--- start Provided text ---
# SSOTM - April 2014 - The Winners!



## M.J (Nov 1, 2010)

Thanks to everybody who nominated, voted and most of all made some fine slingshots in the month that was! Here are your April SSOTM winners:

1st Place: quarterinmynose - "Fancy 'lil Plinker​







​​2nd Place: Can-Opener - "The Vision"​







​​3rd Place: BC Slinger - "Reworked Yew"​







​​
Congrats, guys! Great work :thumbsup:


----------



## quarterinmynose (Jan 21, 2012)

anic: 1st place!!! I have completed my collection of places!

Thanks to Q for the Nomination, and to all the people who voted for this slingshot.

And to each and every one of you for just loving slingshots! And congratulations to Can Opener and BC Slinger.

Now I'm gonna go do a dance and shake my butt(...not to hard).


----------



## SimpleShot (Aug 30, 2012)

Congrats QIMN!! That is one smokin beautiful piece of slingshot art.... and the runners up too! Once again another fine display of craftsmanship and artistry.


----------



## Outlaw (Jan 16, 2014)

Congrats to the winners!!!


----------



## Mr.Teh (Feb 28, 2012)

Congratulation QIMN, i'm dancing with you ( not to hard )  , the first time i voted for a winning slingshot,

i liked this shooter from the first view, a fantastic work, enjoy your win !!

Congratulation CanOpener and BC-Slinger, really nice shooters too !!


----------



## NoobShooter (Sep 15, 2012)

Congrats Chad.. I knew that slingshot was a 1st place slingshot since day one.. :banana:


----------



## SmilingFury (Jul 2, 2013)

Congrats to all the winners. Nice work!


----------



## Flatband (Dec 18, 2009)

Tremendous job Guys!!!!!! Kudos!!!!!!


----------



## GrayWolf (May 14, 2012)

Congrats to all the winners and to everyone that was nominated! Another great group of shooters...the talent in the forum is absolutely amazing.

Keep up the great work everyone.

Todd


----------



## Can-Opener (May 11, 2013)

Congratulations QIMN!!!! Your slingshot is awesome! A well deserved win for you!!  Congrats to BC also!! That is the most awesome rework I have ever seen I was really pulling for you.  Thanks to everyone who voted and MJ for the mod work. It is an honor to be here with you all.
--- end Provided text ---
--- start Record extracts ---
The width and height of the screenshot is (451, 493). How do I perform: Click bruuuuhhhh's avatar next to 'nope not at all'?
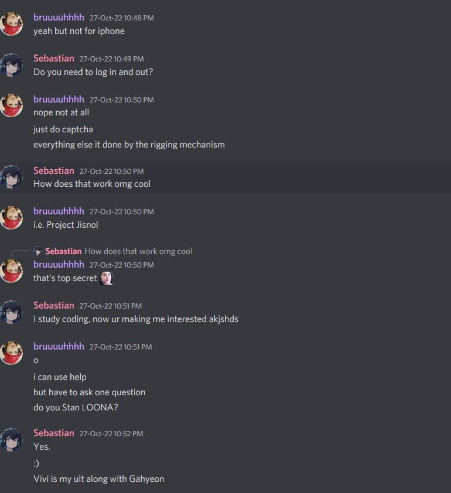point(11,105)

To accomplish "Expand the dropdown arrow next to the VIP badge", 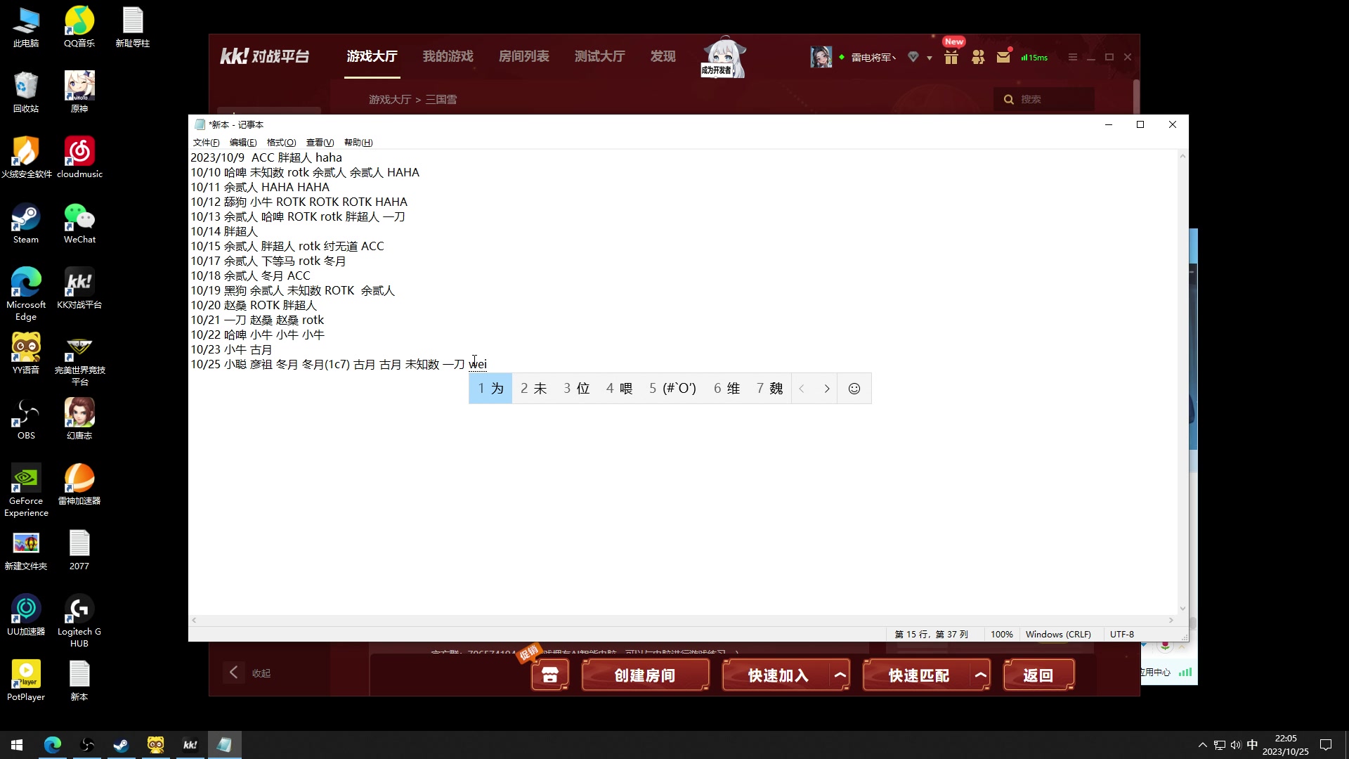I will pyautogui.click(x=929, y=58).
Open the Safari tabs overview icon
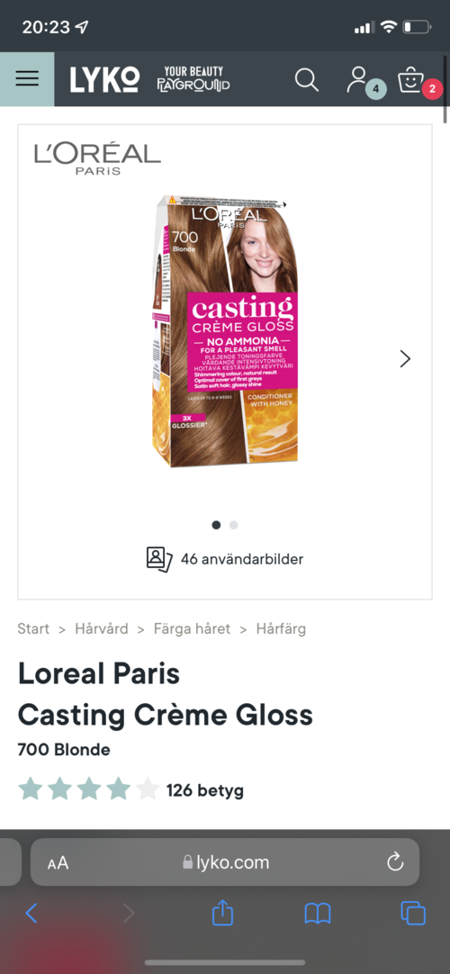Screen dimensions: 450x974 tap(413, 913)
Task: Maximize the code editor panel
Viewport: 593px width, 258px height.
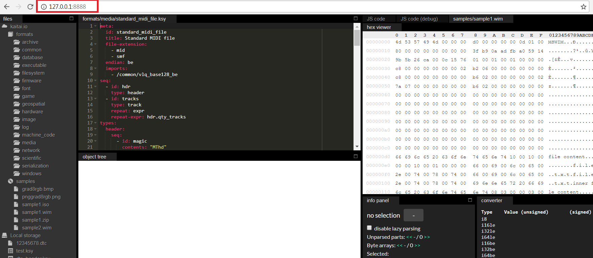Action: tap(356, 19)
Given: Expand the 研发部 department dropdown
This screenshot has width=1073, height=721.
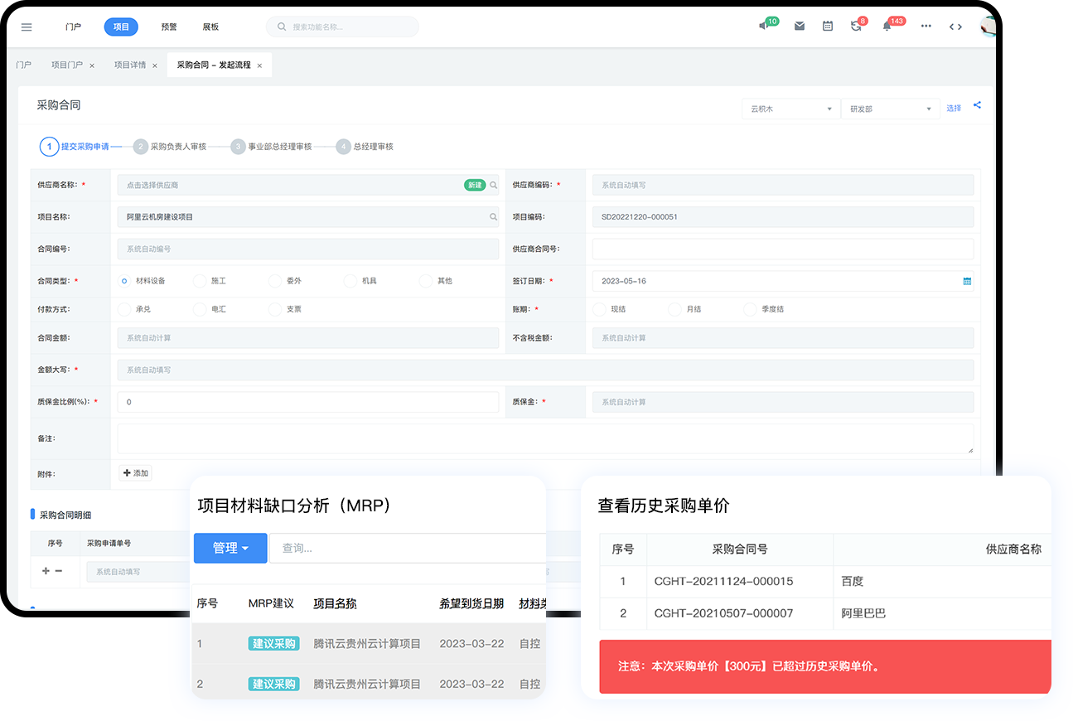Looking at the screenshot, I should [890, 109].
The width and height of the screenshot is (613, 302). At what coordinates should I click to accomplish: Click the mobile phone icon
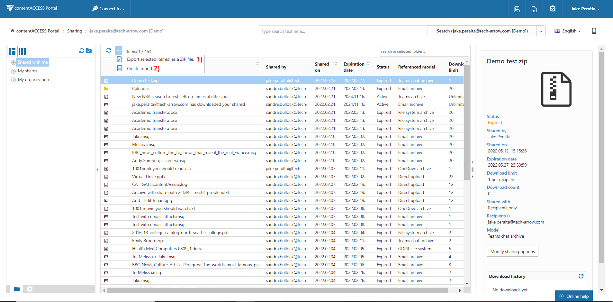tap(594, 31)
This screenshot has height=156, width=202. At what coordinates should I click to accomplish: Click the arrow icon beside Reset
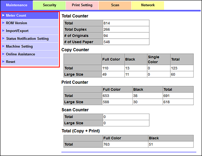point(4,62)
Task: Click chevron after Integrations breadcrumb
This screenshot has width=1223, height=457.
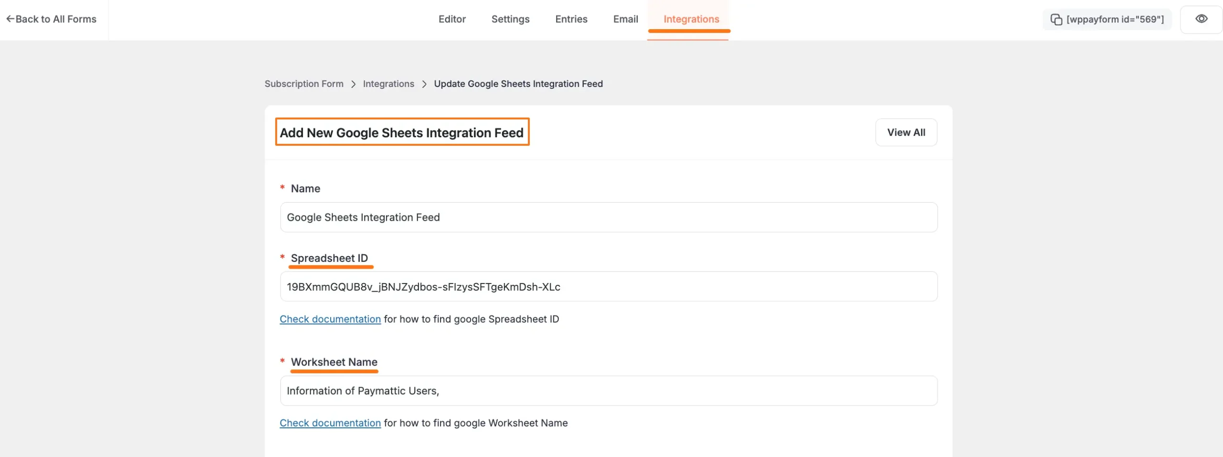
--- end Record extracts ---
*Goal 1*.
In the slingshot contest thread, can you repeat everything from "## Mr.Teh (Feb" down to "shooters too !!" but swap "shooters" for "slingshots"?
*Goal 2*.
In the slingshot contest thread, what are the titles of the three slingshots that placed, with each one's maker and place?
*Goal 3*.
Could you go on with the slingshot contest thread from the point where it stops?

*Exercise output 1*.
## Mr.Teh (Feb 28, 2012)

Congratulation QIMN, i'm dancing with you ( not to hard )  , the first time i voted for a winning slingshot,

i liked this shooter from the first view, a fantastic work, enjoy your win !!

Congratulation CanOpener and BC-Slinger, really nice slingshots too !!

*Exercise output 2*.
1st Place: "Fancy 'lil Plinker" by quarterinmynose
2nd Place: "The Vision" by Can-Opener
3rd Place: "Reworked Yew" by BC Slinger

*Exercise output 3*.
Regards
Randy


----------



## August West (Jan 21, 2012)

NICE!!! way to go Chad.

All 3 are off the charts nice.


----------



## treefork (Feb 1, 2010)

Congratulation Chad!!!! Nice job C.O and B.C. All fine pieces !


----------



## parnell (May 20, 2012)

Congratulations guys! Some awesome pieces that you put out.


----------



## BC-Slinger (Jan 6, 2013)

Thank you very much everyone that voted and congratulations to all. A excellent group of slingshots again this month. Again thank you Can-Opener for the nomination. :thumbsup:

Cheers

BC-Slinger


----------



## mr. green (Nov 3, 2012)

Congratulations to the winners and the nominees. Well deserved.


----------



## Danny0663 (Mar 15, 2011)

Congrats guys! well deserved indeed.


----------



## S.S. sLinGeR (Oct 17, 2013)

Congrats! All of them were awesome!


----------



## reset (Apr 13, 2013)

Good stuff. Congrats to the winner/winners.


----------



## rockslinger (Nov 16, 2010)

*All outstanding work!!*


----------



## Chepo69 (May 1, 2010)

:thumbsup: Felicitaciones a los ganadores. :thumbsup:


----------



## HP Slingshots (Jun 12, 2013)

all 3 are stunning slingshots, great job all 

-Epic


----------



## AmmoMike (Dec 31, 2013)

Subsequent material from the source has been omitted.